**Challenges**
a. In the commentary on Bush after 9/11, what did Bush ask Americans to do a few days after the attacks?
b. Rewrite the commentary on Bush after 9/11 starting with "Bush took the" and going on through "administration for protection.", putting "Lincoln" in place of "Roosevelt".

**Source extract**
Bush took the extreme opposite tack after 9/11. He encouraged Americans' fear, his minions enflamed their mutual distrust, and the most he did to inspire national effort was to ask us, a few days after the attacks, to start shopping again. Yes, he took us to war, and sent soldiers to die in Afghanistan and Iraq, but apart from the soldiers and their families he has required no sacrifices, financial or otherwise, from the nation as a whole. Unlike Roosevelt, he never enlisted Americans' courage, tenacity, generosity, or resourcefulness to help us work together to make ourselves safer. (Well, he did ask us to maintain a wary eye and report anything suspicious to the authorities. But that's not exactly the kind of activity that makes people feel stronger and more unified.) Instead, he encouraged the nation to depend passively on him and his administration for protection.

Passivity breeds fear. People who feel they can contribute something, anything, to combating a danger feel less anxious than those who believe they can do nothing but wait for whatever will happen next. Bush's post-9/11 strategy thus cultivated America's sense of alarm not just directly, by repeatedly reminding us of real and imagined lurking dangers, but indirectly, by failing to call upon our strengths for our mutual protection.

**Stored rows**

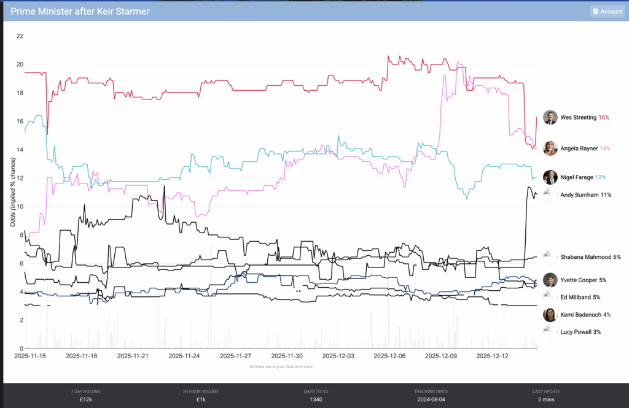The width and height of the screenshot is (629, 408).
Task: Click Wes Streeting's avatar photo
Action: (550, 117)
==
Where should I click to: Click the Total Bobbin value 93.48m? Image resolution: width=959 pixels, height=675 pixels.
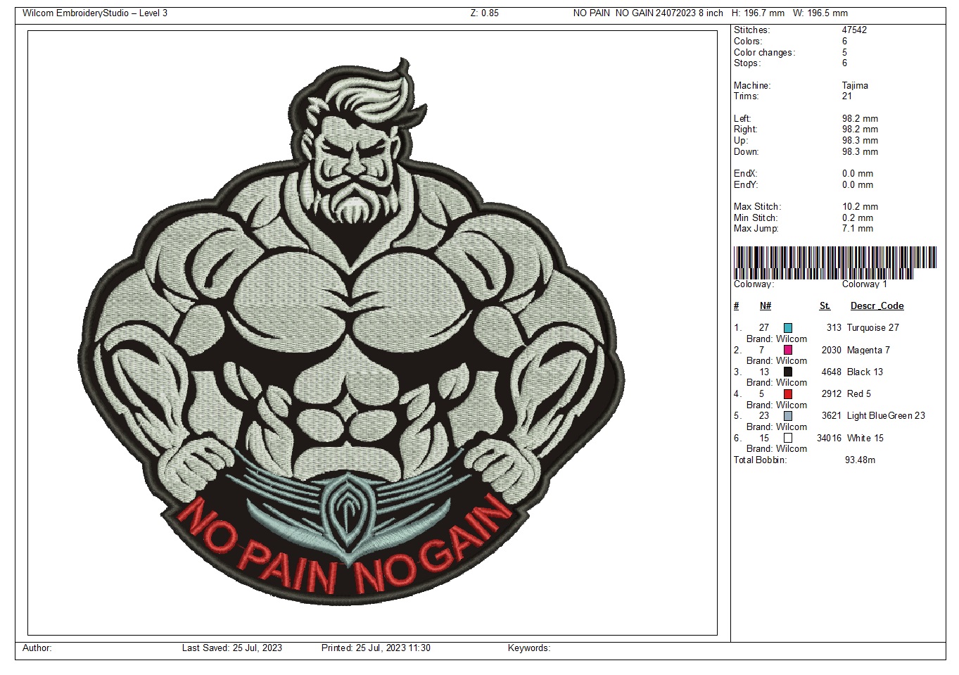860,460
==
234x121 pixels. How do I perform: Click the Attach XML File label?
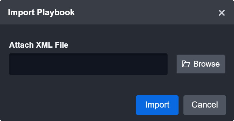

**Replies**
a. Start shopping again.

b.
Bush took the extreme opposite tack after 9/11. He encouraged Americans' fear, his minions enflamed their mutual distrust, and the most he did to inspire national effort was to ask us, a few days after the attacks, to start shopping again. Yes, he took us to war, and sent soldiers to die in Afghanistan and Iraq, but apart from the soldiers and their families he has required no sacrifices, financial or otherwise, from the nation as a whole. Unlike Lincoln, he never enlisted Americans' courage, tenacity, generosity, or resourcefulness to help us work together to make ourselves safer. (Well, he did ask us to maintain a wary eye and report anything suspicious to the authorities. But that's not exactly the kind of activity that makes people feel stronger and more unified.) Instead, he encouraged the nation to depend passively on him and his administration for protection.